### Directions for this task:
Locate every line in the rows below that contains the string "Find", and copy each such line. Matching is case-sensitive.

Records excerpted from a collection
****
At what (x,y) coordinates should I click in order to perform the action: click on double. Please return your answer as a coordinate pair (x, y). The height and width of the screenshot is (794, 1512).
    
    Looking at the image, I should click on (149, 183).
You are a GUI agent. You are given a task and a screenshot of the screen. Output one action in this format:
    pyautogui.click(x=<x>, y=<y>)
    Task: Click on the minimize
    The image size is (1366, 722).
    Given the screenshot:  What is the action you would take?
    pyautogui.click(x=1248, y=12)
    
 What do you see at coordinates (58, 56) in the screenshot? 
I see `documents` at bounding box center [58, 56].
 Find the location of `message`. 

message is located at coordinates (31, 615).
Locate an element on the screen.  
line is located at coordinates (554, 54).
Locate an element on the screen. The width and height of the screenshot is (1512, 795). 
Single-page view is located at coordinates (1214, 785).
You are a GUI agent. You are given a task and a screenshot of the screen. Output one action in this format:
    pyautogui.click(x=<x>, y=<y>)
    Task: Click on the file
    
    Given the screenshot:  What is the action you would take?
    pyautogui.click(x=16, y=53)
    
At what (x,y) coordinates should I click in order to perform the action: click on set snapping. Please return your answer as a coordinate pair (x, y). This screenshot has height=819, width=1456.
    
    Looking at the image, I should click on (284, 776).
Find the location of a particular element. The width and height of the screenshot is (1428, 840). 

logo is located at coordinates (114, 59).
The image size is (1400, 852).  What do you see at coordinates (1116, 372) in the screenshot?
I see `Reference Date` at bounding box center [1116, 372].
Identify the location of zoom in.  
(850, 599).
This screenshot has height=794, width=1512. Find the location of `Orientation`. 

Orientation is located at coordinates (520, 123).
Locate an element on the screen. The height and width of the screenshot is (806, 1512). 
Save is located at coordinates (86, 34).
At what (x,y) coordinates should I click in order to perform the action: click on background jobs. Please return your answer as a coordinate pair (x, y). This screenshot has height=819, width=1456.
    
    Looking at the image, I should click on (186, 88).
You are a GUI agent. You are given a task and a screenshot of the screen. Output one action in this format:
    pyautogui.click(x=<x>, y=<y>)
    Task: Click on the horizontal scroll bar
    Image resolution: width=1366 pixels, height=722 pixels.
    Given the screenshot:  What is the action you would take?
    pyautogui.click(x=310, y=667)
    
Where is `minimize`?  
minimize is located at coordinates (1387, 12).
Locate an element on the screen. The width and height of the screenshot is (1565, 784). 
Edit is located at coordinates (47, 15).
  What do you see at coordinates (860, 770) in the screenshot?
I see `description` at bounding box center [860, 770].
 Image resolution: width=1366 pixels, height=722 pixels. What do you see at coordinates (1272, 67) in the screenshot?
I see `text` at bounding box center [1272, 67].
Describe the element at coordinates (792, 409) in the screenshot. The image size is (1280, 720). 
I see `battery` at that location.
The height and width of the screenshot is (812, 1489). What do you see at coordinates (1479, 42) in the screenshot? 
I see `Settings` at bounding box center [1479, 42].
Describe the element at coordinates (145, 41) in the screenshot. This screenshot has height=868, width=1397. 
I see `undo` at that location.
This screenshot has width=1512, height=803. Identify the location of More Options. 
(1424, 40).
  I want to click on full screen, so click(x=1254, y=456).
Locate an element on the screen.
****
### Solution to this task:
 Find the location of `message`. 
Find the location of a particular element. The width and height of the screenshot is (1428, 840). 
This screenshot has height=794, width=1512. Find the location of `Orientation`. 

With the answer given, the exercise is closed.